>> start Excerpted data
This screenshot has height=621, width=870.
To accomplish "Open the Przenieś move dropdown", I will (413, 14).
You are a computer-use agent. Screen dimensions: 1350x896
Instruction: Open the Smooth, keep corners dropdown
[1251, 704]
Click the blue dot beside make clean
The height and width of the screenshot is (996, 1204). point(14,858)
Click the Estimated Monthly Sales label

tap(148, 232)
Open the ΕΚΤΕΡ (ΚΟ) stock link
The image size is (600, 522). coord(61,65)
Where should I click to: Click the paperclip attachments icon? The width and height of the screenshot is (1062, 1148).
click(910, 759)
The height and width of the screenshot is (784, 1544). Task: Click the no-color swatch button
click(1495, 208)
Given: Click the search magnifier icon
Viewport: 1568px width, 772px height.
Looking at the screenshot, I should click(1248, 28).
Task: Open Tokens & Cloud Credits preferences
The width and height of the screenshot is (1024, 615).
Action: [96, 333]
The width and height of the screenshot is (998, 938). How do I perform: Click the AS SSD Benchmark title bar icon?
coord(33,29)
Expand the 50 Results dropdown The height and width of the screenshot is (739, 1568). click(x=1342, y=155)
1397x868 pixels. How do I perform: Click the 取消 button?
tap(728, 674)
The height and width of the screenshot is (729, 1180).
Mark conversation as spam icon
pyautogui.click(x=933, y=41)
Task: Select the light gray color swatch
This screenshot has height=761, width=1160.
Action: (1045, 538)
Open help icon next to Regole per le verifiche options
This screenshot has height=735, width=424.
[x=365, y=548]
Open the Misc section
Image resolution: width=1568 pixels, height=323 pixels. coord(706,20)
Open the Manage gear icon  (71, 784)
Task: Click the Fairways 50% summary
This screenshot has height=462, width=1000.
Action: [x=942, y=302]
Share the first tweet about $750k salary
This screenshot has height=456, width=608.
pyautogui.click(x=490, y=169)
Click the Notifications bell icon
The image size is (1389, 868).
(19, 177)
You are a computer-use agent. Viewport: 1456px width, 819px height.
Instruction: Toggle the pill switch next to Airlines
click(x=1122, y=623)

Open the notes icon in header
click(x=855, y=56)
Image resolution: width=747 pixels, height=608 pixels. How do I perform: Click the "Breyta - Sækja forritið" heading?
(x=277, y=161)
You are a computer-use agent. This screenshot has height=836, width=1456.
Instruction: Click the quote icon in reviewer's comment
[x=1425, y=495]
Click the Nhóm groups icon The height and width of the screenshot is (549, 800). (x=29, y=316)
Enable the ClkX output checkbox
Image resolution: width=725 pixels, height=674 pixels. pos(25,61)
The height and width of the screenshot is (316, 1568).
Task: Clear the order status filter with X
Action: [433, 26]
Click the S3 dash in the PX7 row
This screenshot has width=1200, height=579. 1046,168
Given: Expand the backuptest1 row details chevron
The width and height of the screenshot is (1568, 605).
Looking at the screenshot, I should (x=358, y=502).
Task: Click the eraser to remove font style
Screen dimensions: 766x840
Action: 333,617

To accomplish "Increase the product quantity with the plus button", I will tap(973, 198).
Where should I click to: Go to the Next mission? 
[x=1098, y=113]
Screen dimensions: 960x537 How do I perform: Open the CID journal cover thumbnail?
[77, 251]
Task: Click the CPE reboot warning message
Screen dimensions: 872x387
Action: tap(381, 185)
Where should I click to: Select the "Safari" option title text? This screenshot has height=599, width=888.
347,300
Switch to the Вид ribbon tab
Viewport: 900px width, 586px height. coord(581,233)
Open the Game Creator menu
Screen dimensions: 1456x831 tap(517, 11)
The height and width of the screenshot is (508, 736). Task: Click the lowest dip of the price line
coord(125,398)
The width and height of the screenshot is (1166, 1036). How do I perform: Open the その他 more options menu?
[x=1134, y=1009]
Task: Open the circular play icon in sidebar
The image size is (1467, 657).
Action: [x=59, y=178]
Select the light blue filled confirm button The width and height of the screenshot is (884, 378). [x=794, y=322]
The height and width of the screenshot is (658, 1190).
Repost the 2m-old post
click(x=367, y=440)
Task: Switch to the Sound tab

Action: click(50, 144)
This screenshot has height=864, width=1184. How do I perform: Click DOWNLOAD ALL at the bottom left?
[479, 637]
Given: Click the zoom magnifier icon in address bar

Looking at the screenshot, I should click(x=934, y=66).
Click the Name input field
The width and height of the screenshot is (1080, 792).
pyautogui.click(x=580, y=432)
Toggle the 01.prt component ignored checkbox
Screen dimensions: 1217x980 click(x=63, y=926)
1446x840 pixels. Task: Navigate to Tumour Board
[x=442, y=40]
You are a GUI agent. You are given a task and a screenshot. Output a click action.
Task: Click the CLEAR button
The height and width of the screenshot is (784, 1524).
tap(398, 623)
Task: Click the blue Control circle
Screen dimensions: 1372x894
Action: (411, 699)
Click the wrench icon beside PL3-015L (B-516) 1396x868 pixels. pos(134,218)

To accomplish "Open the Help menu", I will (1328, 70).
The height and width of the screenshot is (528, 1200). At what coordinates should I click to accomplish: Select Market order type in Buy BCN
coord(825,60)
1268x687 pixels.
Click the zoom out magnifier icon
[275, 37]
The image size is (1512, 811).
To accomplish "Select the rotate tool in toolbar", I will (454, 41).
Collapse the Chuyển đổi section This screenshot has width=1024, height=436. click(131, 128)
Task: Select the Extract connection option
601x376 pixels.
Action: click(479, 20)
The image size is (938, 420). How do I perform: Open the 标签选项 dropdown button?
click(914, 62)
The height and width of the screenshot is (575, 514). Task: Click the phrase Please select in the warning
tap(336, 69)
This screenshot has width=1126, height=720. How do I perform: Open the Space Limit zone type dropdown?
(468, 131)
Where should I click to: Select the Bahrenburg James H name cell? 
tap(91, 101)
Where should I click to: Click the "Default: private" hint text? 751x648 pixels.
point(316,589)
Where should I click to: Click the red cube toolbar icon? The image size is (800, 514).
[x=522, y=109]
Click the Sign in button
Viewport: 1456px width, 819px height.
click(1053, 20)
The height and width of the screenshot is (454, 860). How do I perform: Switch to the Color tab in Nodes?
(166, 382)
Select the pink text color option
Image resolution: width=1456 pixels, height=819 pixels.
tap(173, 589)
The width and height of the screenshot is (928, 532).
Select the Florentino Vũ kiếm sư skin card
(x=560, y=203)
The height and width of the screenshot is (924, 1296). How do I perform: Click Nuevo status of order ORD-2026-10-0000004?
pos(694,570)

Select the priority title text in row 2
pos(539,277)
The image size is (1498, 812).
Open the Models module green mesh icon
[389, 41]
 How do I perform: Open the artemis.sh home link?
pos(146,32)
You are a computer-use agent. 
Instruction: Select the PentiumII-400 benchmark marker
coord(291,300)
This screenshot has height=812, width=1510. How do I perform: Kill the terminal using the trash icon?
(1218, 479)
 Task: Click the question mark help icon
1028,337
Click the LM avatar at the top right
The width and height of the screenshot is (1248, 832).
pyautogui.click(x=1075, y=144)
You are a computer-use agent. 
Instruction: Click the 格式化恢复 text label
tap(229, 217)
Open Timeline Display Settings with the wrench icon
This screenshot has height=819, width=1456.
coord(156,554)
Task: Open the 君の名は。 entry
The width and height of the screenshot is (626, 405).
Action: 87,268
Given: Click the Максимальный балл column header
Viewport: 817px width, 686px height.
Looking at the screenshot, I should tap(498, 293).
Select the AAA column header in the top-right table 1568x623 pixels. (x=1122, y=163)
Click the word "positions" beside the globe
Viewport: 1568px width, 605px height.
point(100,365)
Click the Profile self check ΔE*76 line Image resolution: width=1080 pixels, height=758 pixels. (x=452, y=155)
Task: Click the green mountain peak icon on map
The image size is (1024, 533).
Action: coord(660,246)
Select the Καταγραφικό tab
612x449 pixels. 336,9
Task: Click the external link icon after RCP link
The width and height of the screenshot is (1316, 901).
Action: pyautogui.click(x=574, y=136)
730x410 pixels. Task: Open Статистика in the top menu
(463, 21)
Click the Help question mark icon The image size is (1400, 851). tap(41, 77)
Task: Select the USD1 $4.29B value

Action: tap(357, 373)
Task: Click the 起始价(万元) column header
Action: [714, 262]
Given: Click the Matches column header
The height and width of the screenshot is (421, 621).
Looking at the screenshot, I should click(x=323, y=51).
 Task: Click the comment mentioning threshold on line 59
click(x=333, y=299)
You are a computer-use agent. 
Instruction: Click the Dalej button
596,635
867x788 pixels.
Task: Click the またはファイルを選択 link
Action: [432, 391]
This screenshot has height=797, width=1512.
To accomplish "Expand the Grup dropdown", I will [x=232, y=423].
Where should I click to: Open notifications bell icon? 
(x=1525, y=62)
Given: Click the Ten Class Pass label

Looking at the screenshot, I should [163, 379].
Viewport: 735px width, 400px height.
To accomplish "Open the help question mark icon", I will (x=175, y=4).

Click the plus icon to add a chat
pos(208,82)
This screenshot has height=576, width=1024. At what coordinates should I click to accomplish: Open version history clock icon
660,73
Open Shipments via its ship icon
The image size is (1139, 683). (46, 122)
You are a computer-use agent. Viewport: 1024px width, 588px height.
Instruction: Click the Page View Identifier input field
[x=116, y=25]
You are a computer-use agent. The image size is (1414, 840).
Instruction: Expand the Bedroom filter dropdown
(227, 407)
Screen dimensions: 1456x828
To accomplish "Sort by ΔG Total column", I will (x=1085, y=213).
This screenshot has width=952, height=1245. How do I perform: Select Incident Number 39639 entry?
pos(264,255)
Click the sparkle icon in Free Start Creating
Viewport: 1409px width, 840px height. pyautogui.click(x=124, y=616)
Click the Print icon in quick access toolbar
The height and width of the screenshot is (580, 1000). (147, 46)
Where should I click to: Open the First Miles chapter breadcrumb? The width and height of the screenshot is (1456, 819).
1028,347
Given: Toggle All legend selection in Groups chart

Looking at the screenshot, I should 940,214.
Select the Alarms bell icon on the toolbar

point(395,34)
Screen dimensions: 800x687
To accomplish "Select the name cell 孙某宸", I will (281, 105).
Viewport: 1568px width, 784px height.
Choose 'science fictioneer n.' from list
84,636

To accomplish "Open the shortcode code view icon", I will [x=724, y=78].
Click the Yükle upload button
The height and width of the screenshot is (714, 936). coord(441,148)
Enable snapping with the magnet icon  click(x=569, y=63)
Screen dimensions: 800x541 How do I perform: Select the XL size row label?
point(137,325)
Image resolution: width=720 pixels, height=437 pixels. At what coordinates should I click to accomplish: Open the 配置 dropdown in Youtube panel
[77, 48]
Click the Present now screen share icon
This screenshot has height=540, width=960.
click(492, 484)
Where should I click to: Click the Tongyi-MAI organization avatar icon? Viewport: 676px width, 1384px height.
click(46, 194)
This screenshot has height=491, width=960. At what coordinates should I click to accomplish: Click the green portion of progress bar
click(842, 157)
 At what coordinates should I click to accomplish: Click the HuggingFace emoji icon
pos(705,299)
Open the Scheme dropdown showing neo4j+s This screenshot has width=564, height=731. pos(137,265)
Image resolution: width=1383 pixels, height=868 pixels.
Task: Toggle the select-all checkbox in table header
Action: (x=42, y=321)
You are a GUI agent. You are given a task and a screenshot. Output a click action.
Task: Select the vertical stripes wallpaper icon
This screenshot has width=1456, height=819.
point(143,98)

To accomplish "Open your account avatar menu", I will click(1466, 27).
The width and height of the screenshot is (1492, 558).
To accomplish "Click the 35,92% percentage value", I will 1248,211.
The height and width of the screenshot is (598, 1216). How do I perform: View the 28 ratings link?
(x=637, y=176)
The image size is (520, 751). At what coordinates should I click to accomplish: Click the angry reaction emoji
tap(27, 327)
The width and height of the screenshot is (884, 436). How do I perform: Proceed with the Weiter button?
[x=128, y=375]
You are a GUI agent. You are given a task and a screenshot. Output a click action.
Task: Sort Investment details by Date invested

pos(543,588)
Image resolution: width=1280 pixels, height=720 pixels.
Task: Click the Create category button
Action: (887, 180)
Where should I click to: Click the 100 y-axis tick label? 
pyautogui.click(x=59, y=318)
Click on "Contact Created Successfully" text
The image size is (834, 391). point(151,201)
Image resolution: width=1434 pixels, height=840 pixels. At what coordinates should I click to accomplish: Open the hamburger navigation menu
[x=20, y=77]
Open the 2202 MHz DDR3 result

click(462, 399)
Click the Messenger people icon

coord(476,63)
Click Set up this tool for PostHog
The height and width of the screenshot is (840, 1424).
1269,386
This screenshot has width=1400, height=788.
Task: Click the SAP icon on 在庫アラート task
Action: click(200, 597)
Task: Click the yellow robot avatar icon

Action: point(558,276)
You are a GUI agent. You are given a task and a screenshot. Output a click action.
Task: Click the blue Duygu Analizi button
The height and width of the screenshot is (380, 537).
>> end Excerpted data
▶ [Goal]: Render the lines from the one containing "1268x687 pixels." through the one containing "point(316,589)" as a JSON list of strings, one string per line and no blank lines.

▶ [Task solution]:
[
  "1268x687 pixels.",
  "Click the zoom out magnifier icon",
  "[275, 37]",
  "The image size is (1512, 811).",
  "To accomplish \"Select the rotate tool in toolbar\", I will (454, 41).",
  "Collapse the Chuyển đổi section This screenshot has width=1024, height=436. click(131, 128)",
  "Task: Select the Extract connection option",
  "601x376 pixels.",
  "Action: click(479, 20)",
  "The image size is (938, 420). How do I perform: Open the 标签选项 dropdown button?",
  "click(914, 62)",
  "The height and width of the screenshot is (575, 514). Task: Click the phrase Please select in the warning",
  "tap(336, 69)",
  "This screenshot has width=1126, height=720. How do I perform: Open the Space Limit zone type dropdown?",
  "(468, 131)",
  "Where should I click to: Select the Bahrenburg James H name cell? ",
  "tap(91, 101)",
  "Where should I click to: Click the \"Default: private\" hint text? 751x648 pixels.",
  "point(316,589)"
]